### DATA SUPPLIED:
________________________

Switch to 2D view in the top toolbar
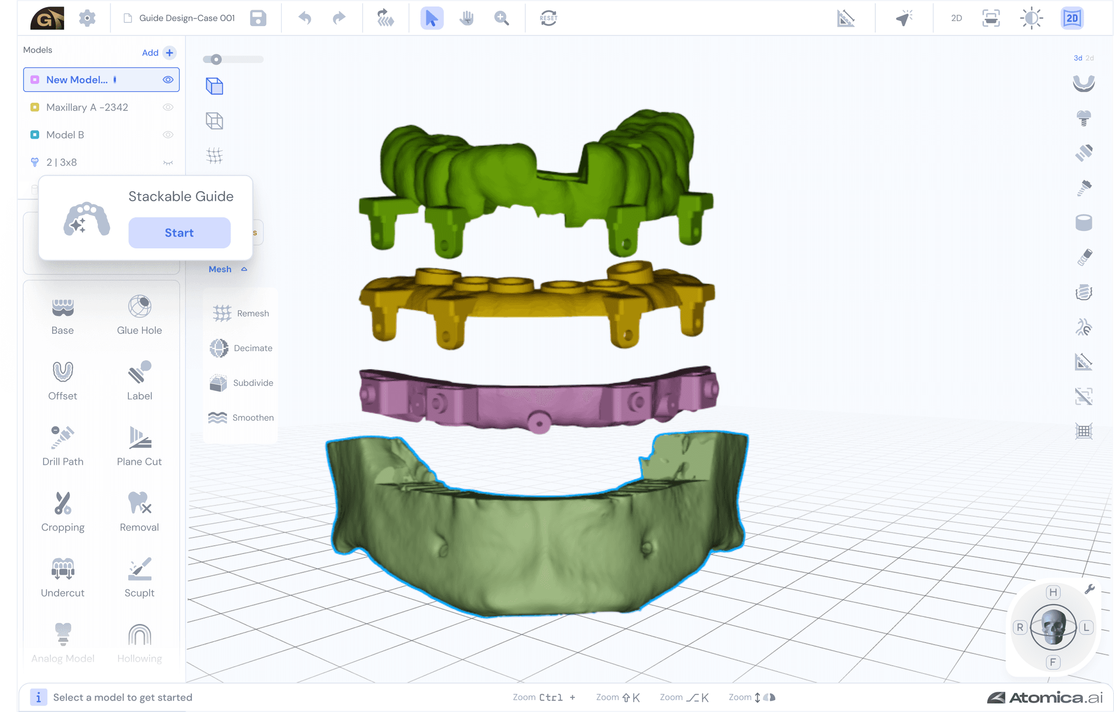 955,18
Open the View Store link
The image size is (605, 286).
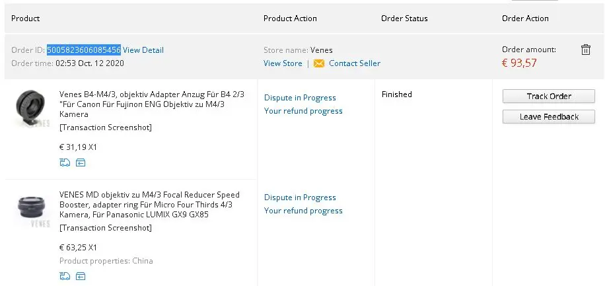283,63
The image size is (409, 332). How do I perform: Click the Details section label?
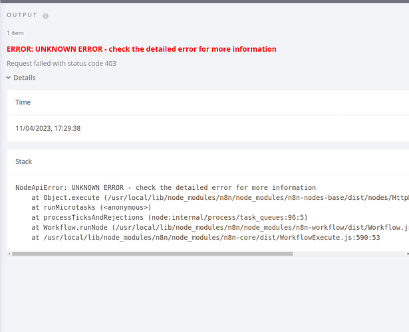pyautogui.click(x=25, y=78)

________________________

### AIM:
Can you echo every row above back to me word for word, leaving out the pictures?

### IN RESPONSE:
Switch to 2D view in the top toolbar
 955,18
Open the View Store link
The image size is (605, 286).
283,63
The image size is (409, 332). How do I perform: Click the Details section label?
pyautogui.click(x=25, y=78)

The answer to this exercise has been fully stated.